We got our video up and about. Here is the link http://thewgbhlab.org/nova_video/future-evolution

New digital cinema

I think that it is interesting to see where nods are given where it can be due. The growth and influence of pop culture and trying to tailor work to the mass media is an interesting notion that it seems that we are all set to do. Not that we are willing to conform, but to experience and influence through reinvention is great. I hate to look at things as borrowing ideas and out right thievery of work. I think its more like sampling from my aspect. Much like a dj samples sound we sample techniques to reinvent the standards and limitations we face today. Kind of exciting to think of the possibilities of appropriation that sit at our finger tips. Text as images is a field that I think is still growing and will continue to do so well into 3-d cinema and push our relations with the written and spoken word. Tangible aspects and interaction like nodes through web based media is still growing and with the advent of site like youtube for poop culture and I don't know what the hell else people think on there and Vimeo for video artists and others along those lines allows for a great opportunity for visual artists to reach out and collaborate without having to wait till shows or festivals to become familiar with work and to create a dialogue of growth and resources for the artists themselves.
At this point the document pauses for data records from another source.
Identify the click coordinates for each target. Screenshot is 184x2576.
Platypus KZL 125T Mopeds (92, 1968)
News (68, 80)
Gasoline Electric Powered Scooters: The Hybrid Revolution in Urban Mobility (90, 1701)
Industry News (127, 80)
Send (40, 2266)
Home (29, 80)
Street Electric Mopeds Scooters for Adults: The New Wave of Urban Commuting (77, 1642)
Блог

To me I don't think there is such separation between visual and musical. I try to work and think of editing along the same aspects that I am now investigating scoring music for pieces. Like most movies we all have a feel to know when some action is supposed to happen based on prior ensembles that we have visually taken in. It is great to see how integral and prominent pieces are that work against this formula in developing stories. This read seams to echo a lot of ideas on what I have been reading in other articles. It just seems like video art is about to explode with growth and fruition in collaboration as it is becoming more and more a staple in culture. Not necessarily consumer culture the way it is now but to signs and signifers of ideas through visual and auditory implementation in effecting some sort of emotional response not driven by corporate moogling.
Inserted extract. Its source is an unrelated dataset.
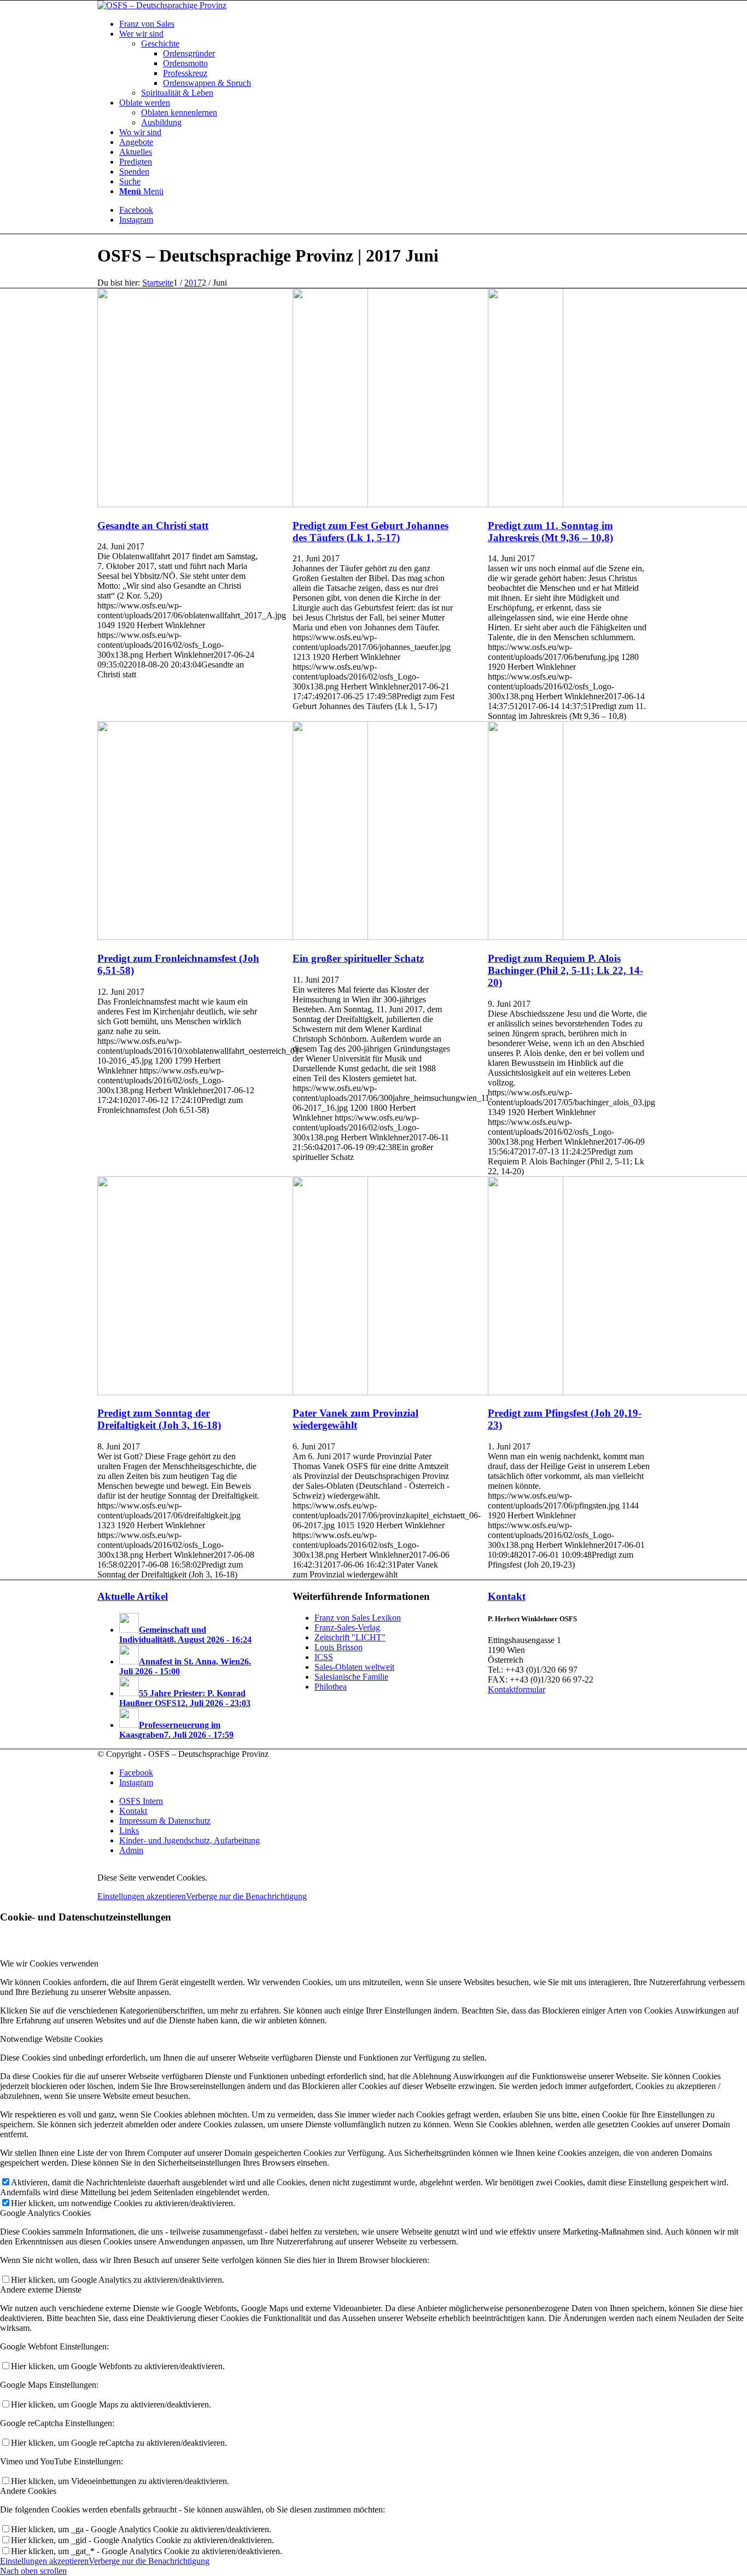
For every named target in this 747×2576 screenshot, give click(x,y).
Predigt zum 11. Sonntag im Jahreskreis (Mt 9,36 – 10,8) (550, 531)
Saturday, December 5, 2009

Writing

So I started getting my work out on the market today for feedback. Kind of exciting. So if you wanna read my pet project that I have been working on for the past 12 years, I will put up a link at the end of this. Kind of hard to imagine that I have been working on this in my spare time for so long. It excites me to remember when I put down the first letter to where it has grown now and how each exploration of the characters as helped shape who I am and help me find myself. I hope that you enjoy if you check it out. http://www.webook.com/project/Salvation-Vs-Damnation

Wednesday, December 2, 2009

working

So I recut some of my projects and did some more post work on them. Not to ban now I think. Then I watched some interesting films latel as well. I watched Ink, Thirst, A simple plan, and far away so colose. Great stuff. really made me more aware of different techniques to keep in mind while exploring what I want to do in regards to post house work on projects.